Primarily, we performed f-PCR to find the cases with pathogenic expansion at RFC1 locus. Additionally, we gathered f-PCR repeat size data for all the subjects studied in order to better understand the risk by repeat size or association of repeat size with disease group. Our f-PCR analysis was limited to estimate repeat size till 111 repeat numbers (Figure 1b).
Long range PCR was performed using primers (FP: 5’ GACATTACCATTCCAAAGAGGAG 3’, RP: 5’ CCTGAGTCCTCCTGACTGCT 3’) to amplify the whole TNR locus in RFC1 gene in suspected RP-PCR positive and carrier cases (using LA-taq HS polymerase with Lucigen’s FailSafe G).

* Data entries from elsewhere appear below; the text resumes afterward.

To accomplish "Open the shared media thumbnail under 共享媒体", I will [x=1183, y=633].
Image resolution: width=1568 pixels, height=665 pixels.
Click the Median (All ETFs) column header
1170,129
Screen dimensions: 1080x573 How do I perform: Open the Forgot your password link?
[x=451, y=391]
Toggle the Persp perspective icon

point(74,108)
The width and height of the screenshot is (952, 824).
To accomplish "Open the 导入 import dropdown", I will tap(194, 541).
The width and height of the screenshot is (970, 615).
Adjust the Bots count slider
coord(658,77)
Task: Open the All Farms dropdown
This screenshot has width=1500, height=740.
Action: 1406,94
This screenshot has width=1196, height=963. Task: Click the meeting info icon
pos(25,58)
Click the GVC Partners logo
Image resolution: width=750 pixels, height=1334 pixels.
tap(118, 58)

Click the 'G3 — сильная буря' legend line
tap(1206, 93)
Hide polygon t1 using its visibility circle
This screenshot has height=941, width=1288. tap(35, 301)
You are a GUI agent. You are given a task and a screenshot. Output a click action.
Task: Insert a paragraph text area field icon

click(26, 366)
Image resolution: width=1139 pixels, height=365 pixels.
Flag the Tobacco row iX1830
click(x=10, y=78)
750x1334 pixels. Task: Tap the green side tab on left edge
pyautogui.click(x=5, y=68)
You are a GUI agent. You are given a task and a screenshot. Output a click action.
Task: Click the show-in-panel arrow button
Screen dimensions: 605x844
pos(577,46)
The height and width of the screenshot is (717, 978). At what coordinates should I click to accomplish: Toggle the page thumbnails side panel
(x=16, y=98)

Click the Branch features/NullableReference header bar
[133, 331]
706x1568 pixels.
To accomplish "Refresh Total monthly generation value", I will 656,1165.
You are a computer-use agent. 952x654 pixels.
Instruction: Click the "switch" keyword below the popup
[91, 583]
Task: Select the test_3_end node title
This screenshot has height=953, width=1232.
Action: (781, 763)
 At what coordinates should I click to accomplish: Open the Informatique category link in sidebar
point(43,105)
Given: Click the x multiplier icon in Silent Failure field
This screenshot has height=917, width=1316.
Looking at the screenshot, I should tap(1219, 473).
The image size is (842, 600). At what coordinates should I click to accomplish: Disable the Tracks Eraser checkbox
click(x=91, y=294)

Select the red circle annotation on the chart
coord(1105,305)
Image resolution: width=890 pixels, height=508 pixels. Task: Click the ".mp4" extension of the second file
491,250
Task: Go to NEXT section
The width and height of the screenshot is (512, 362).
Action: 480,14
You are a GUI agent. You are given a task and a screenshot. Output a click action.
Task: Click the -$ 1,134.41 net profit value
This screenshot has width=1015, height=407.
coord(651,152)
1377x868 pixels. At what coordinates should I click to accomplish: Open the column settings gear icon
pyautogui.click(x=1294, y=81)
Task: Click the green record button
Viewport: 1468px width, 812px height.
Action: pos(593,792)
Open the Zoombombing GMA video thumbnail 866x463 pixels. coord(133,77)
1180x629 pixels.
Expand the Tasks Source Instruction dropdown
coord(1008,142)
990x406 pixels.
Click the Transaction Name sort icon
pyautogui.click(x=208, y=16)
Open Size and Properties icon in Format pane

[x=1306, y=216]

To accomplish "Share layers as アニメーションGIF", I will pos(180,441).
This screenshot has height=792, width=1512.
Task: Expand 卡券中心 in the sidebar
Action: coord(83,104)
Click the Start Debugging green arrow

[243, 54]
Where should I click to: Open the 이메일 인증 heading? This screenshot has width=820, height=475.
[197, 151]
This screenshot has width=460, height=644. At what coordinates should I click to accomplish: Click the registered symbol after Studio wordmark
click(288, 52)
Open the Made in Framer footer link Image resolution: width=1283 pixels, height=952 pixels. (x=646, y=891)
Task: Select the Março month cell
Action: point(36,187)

PCR cyclic conditions were 98°C for 4’, 18 cycles of (98°C for 30”, 65°C for 15”, 72°C for 3’) with decrease of 0.5°C per cycle, 18 cycles of (98°C for 30”, 58°C for 15”, 72°C for 3’), 72°C for 10’. NGS library was prepared with amplified PCR products using Nextera XT, sequenced on Illumina’s MiSeq platform and analyzed using ExpansionHunter denovo (Supplementary Figure S1). Sanger sequencing was done on selected PCR amplified samples to validate RP-PCR results. (including both patients and control samples) (Supplementary Figure S5). Suspected samples, both carriers and biallelic (AAGGG)exp cases were genotyped for the ‘AAGA’ risk haplotype using SNaPshot and were confirmed by Sanger sequencing. Primers used in this experiment are listed in Supplementary Table 5.
Analysis of AAAAG TNR locus in Indian background population
Repeat numbers and different repeat motifs at RFC1 locus were estimated in high throughput data of IndiGen population30 using Expansion Hunter and ExpansionHunter Denovo respectively 31,32. This population has a total of 1029 heathy Indian individuals though we could retrieve repeat number and repeat motif data for 886 and 678 individuals respectively. We compared genotypic frequency distributions across different repeat size categories between IndiGen population and other groups (Ataxia, SCA12, CMT and controls). Significance of association between repeat size-based genotype categories and repeat types (motifs or patterns) was determined using ξ2 test with or without Yates’s correction.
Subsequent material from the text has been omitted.